Blogs and Commentary

posted 02.05.2013 at 2.01 p.m. by Jac Coyne

NCAA Division III Notebook

They set the bar for first-year programs last spring, but now Jake Plunket and his Albright squad are entering their sophomore year. It's likely to be a little rockier than the inaugural campaign that produced a 16-3 record and a trip to the MAC Commonwealth title game.

With Cortland and Stevenson — the two top teams in the country — on the docket and opponents no longer looking past the upstart program, a new reality has set in.

"The players know last year was unlike any year," Plunket said. "We've had a lot of success against some good teams, but they also know that the schedule needs to be amped up a little bit. They need to be challenged because it doesn't get any easier down the road. We've got No. 1 [Cortland] in the first game of the season and then down the road we've got No. 2 [Stevenson]. Not bad for a second-year program, I guess."

Plunket has no illusions about the difficulty of this season's journey, but he has been buoyed by the addition of another recruiting class. The rookies are not only adding depth, but they are also eliminating any lingering thoughts of entitlement from the returners.

"Last year, we only had one class of guys to push each other," Plunket said. "Now we have this new class coming in and we have so much more depth at the defensive position. We have two guys who are knocking at the door to come in and play. We have a bunch of good middies and a couple of transfers who have been tearing it up. So the guys have to constantly step up every day as sophomores. If they take a practice off, there are a bunch of freshmen who are hungry and they smell the blood because they know that the opportunity is there to play. It's good to create that competitive rivalry on the field and it pushes the practices. We didn't see that last year, so it's refreshing."

The returners are motivated by the way the '12 season ended. Despite the magical ride, Albright coughed up a 5-0 lead against Widener — a team the Lions defeated in the regular season — in the conference championship game, and it happened in front of packed house that had embraced their success.

"We had a stadium filled with 2,000 people. At the beginning of the season, we might have had 30 people," Plunket said. "The community didn't know much about the sport yet and we were getting our feet wet on campus, but then after all the success we got a lot of support. It did kind of leave a bad taste in our mouth.

"We went into the locker room after the game and nobodywas happy about it. We go into this season, and now we use that last game as motivation to get ready for this season. We know that it isn't going to get any easier. We grew up last year and we took our bumps and bruises, but now it's time to see what we're made of. We'll see what those freshmen learned over the last year and the experience they gained."

Plunket blends an odd combination of realism and optimism in his coaching style. He's been around lacrosse long enough to keep him on an even keel, but has an excitement about his school and program that allows him to enjoy the ride.

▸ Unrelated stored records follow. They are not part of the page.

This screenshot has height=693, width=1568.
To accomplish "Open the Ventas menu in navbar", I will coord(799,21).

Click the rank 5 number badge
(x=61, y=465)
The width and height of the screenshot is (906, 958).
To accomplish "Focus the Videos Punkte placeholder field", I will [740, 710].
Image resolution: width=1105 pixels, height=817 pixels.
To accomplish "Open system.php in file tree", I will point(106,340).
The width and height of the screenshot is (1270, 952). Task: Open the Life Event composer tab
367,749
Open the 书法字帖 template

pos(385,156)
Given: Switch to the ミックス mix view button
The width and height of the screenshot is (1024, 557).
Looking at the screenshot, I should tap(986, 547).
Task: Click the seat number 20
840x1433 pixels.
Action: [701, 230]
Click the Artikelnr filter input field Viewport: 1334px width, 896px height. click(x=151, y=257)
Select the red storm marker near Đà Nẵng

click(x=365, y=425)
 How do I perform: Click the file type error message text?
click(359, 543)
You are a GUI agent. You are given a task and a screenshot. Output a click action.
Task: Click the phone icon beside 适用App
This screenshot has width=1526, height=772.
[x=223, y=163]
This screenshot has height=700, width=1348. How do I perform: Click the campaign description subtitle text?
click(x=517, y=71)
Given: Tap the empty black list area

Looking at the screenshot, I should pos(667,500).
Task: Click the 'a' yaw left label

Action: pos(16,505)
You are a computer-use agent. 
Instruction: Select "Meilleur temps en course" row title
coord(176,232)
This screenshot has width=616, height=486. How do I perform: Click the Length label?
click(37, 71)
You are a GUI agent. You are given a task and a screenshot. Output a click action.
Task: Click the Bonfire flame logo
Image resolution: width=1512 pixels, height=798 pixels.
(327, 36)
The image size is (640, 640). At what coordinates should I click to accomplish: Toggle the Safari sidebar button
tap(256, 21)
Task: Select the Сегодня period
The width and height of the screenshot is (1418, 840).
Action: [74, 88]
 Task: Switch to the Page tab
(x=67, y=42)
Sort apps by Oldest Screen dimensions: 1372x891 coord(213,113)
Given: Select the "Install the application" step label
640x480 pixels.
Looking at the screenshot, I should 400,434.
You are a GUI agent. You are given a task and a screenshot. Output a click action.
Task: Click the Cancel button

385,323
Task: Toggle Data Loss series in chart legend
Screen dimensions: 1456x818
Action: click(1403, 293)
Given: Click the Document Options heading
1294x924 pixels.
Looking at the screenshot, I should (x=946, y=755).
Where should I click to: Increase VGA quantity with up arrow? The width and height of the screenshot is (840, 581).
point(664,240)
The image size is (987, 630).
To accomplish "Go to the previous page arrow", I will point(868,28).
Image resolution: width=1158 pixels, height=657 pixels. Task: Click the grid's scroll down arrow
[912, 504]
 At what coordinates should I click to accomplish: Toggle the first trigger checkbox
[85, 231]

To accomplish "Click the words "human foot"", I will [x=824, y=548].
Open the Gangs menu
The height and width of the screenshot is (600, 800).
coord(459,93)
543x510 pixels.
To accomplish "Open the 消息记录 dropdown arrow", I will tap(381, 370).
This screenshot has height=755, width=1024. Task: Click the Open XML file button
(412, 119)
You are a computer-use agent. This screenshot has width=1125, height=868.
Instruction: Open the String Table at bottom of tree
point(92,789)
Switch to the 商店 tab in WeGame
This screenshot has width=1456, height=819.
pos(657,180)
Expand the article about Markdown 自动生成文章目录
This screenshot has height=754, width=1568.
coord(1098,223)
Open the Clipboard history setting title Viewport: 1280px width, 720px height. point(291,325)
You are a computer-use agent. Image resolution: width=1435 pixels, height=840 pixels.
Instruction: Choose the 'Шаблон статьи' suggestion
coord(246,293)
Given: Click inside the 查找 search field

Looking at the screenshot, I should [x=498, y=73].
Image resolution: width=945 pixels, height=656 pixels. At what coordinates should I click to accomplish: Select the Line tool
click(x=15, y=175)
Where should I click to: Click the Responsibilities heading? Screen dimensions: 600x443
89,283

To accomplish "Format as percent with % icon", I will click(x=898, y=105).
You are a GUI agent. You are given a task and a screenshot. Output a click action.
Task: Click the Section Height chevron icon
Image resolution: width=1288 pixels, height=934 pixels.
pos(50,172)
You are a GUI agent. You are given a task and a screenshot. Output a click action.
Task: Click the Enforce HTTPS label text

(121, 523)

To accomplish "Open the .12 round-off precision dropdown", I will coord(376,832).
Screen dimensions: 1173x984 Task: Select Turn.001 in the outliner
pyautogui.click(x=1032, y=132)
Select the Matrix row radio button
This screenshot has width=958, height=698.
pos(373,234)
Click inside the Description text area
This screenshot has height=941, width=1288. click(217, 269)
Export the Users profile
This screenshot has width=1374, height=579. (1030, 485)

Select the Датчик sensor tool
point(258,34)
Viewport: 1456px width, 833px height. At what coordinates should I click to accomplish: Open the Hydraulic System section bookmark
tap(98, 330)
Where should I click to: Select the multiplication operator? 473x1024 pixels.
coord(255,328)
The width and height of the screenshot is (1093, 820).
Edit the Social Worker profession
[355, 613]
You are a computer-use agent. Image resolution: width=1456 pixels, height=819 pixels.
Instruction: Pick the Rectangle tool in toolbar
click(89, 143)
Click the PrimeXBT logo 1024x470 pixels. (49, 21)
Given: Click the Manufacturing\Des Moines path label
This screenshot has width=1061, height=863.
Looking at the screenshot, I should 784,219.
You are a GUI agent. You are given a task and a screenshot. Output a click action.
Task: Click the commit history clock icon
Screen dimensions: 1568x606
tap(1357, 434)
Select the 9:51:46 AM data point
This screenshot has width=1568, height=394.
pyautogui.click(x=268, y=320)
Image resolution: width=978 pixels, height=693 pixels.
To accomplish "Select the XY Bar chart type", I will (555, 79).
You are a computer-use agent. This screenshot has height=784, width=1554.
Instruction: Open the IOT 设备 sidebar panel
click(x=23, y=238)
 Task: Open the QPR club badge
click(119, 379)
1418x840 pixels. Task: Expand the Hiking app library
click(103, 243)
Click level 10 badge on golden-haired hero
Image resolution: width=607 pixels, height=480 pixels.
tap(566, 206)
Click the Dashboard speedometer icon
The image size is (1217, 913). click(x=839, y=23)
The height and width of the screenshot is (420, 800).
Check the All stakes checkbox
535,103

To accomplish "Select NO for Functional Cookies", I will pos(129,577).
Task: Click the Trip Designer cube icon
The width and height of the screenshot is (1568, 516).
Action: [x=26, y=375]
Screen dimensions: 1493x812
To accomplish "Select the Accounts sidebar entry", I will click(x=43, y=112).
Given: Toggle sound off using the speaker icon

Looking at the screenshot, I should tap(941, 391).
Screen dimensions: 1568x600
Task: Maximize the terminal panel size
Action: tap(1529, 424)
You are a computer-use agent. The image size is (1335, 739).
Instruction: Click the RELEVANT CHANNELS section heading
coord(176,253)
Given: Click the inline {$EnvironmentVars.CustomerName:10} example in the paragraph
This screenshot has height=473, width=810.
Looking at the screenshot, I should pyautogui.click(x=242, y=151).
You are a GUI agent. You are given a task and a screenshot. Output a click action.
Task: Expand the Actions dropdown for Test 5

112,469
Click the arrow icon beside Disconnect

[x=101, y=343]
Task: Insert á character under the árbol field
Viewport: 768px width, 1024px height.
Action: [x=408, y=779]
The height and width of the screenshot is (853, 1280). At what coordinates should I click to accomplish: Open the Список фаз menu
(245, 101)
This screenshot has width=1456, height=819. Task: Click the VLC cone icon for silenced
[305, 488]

That ride starts on Feb. 23 when Cortland comes to town. Plunket was raised in Cortland before winning two national titles at Syracuse as a team captain, and was an assistant at Cortland after graduation, so he knows what he is getting into. Still, he sees the match-up with the Red Dragons as a win-win proposition.

"We'll get the college out here and the recruits out here. I grew up in Cortland, so a bunch of my friends and family are coming down and they'll probably root for Cortland," said Plunket with a laugh. "But it's all good. At the end of the day, we'll tailgate, have fun and it'll be a great event."

- Last month I posted a long story about the impact of the early recruiting efforts by Division I lacrosse coaches on Division III, using the feedback of many of the top coaches in the D-III ranks. After former Division III players Sam Bradman (Salisbury) and Mike Simon (Stevenson) stole the show at Champion Challenge for Team USA, Richie Meade summed up a key aspect of my story with his postgame quote in a story by LM's Corey McLaughlin.

"[Bradman] is a good player. Simon is another guy that came from Division III who we're all shaking our heads at, trying to figure out where we were several years ago when he was being recruited," Meade said. "There are a lot of good players. Guys develop at different times."

- RIT head coach Jake Coon confirmed that sophomore Brendan MacDonald will not be playing for the Tigers this spring after a spectacular rookie campaign in which he was second on the team in points with 33 goals and 17 assists. It's certainly a blow to RIT, which now will be without the services of four of the top five scorers from last year's team heading into one of the stiffest schedules in the country...Stevenson is still waiting to hear back from the NCAA on its waiver application for another year of eligibility for midfielder Nick Rossi. Rossi had 20 goals and nine assists out of the midfield for the Mustangs in '12...the Division III season kicks off on Friday when Rhodes entertains Southwestern at 3 p.m. There are three games scheduled for Saturday.